CONSIGNES –
[A] Imprimez à l'identique le passage du texte sur Alibaba à Liège qui commence par les mots contenant "SESAME, OUVRE-TOI !" et se termine par "lesquels ils lorgnent.".
[B] Écrivez la suite du texte sur Alibaba à Liège, à partir de l'endroit où il s'arrête.

SESAME, OUVRE-TOI !

Selon un rapport signé par Jonathan Holslag, prof de relations internationales à la VUB, le développement d’Alibaba près de Liège, l’Amazone chinois, ne profite qu’aux entreprises chinoises. Quelle surprise ! Alibaba n’est donc pas la caverne aux trésors promise à la Wallonie par Charles Michel, alors premier ministre, lors de l’inauguration des locaux liégeois de l’entreprise qui s’écriait « C’est un jour historique ! » « Une situation win-win ! » avait-il même lancé dans un discours très route du soi… 

Reprenant ainsi le vocabulaire utilisé par les Chinois eux-mêmes dont « la stratégie win-win » leur sert de justificatif notamment en Afrique pour vidanger les richesses des pays sur lesquels ils lorgnent.  

On passera charitablement sur le fait que l’accord avec le géant chinois a été signé en décembre 2018 par le CEO de Liège Airport, qui s’est retrouvé inculpé quatre ans plus tard pour trafic d’influence, corruption et détournement. Il serait scandaleux de lier ces deux informations.

ENTRÉES RÉPERTORIÉES –
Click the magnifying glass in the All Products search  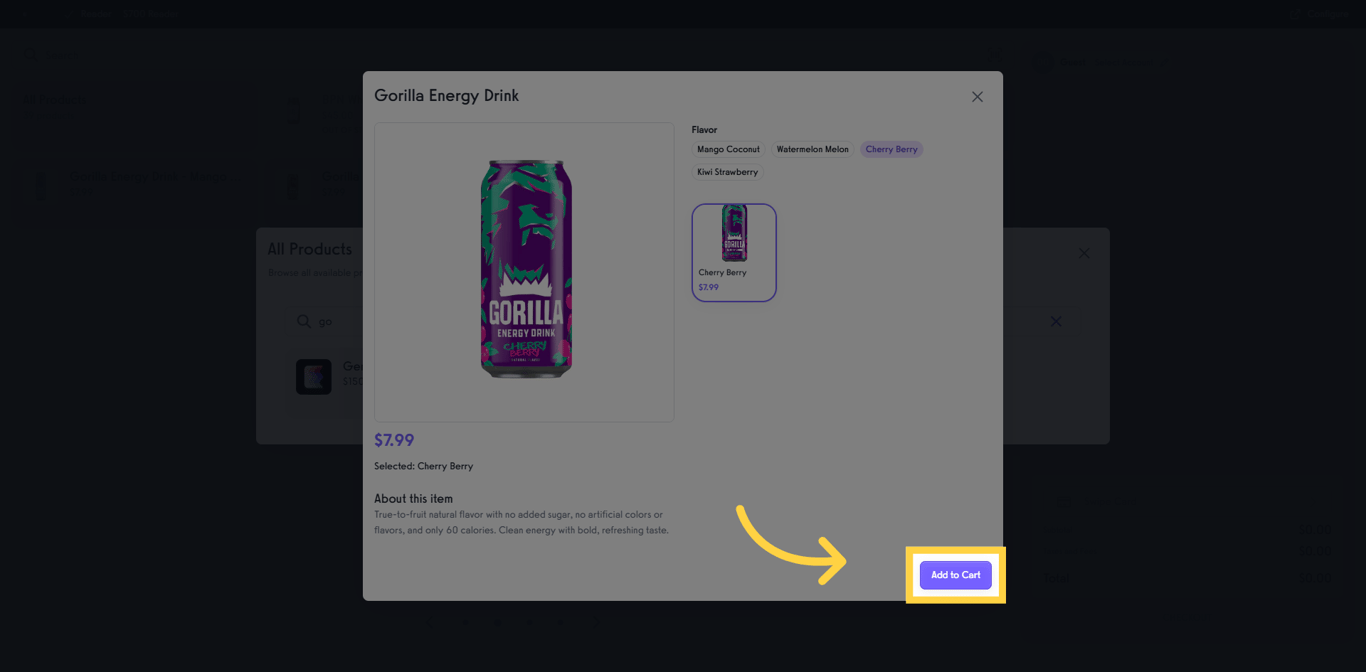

* * *

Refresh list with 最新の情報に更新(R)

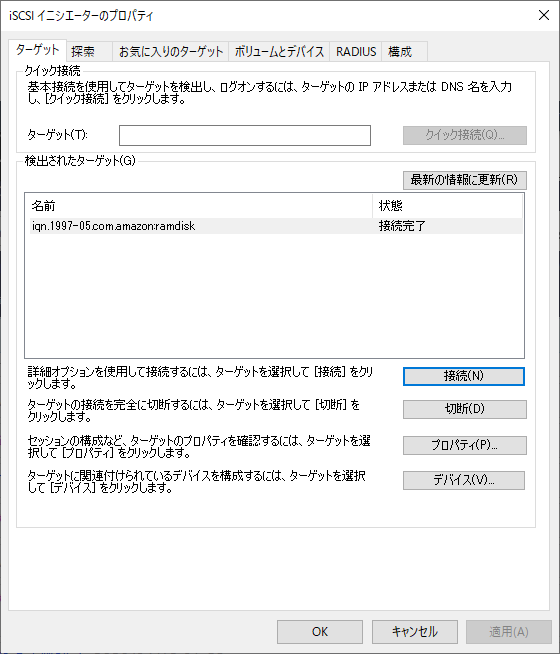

---

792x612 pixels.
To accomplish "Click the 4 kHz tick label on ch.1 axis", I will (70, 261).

LES RÉSULTATS –
[A]
SESAME, OUVRE-TOI !

Selon un rapport signé par Jonathan Holslag, prof de relations internationales à la VUB, le développement d’Alibaba près de Liège, l’Amazone chinois, ne profite qu’aux entreprises chinoises. Quelle surprise ! Alibaba n’est donc pas la caverne aux trésors promise à la Wallonie par Charles Michel, alors premier ministre, lors de l’inauguration des locaux liégeois de l’entreprise qui s’écriait « C’est un jour historique ! » « Une situation win-win ! » avait-il même lancé dans un discours très route du soi… 

Reprenant ainsi le vocabulaire utilisé par les Chinois eux-mêmes dont « la stratégie win-win » leur sert de justificatif notamment en Afrique pour vidanger les richesses des pays sur lesquels ils lorgnent.

[B]
On évitera aussi de rappeler les mises en garde d’une carte blanche signée à l’époque par de nombreux chercheurs et artistes (publiée dans votre quotidien favori). Qui s’inquiétait notamment que rien dans les accords avec Alibaba n’excluait l’importation des produits provenant des camps de travail chinois, soulignait les conséquences du trafic aérien et routier engendré par cette installation en termes de pollution et déplorait la suppression de centaines d’hectares d’excellentes terres agricoles de la province. 

Alibaba, ce sont des emplois pour les Wallons ! répliquaient les dirigeants de la Région et du gouvernement. Ils n’avaient sans doute pas lu le blog de Jack Ma, le patron d’Alibaba à l’époque qui avertissait : « travailler, selon la règle des « 9,9,6 », est un immense bonheur (soit de 9 heures à 21 heures six jours sur sept). Si vous souhaitez rejoindre Alibaba, vous devez être prêt à travailler douze heures par jour. Sinon pourquoi vous donner la peine de vous joindre à nous ? »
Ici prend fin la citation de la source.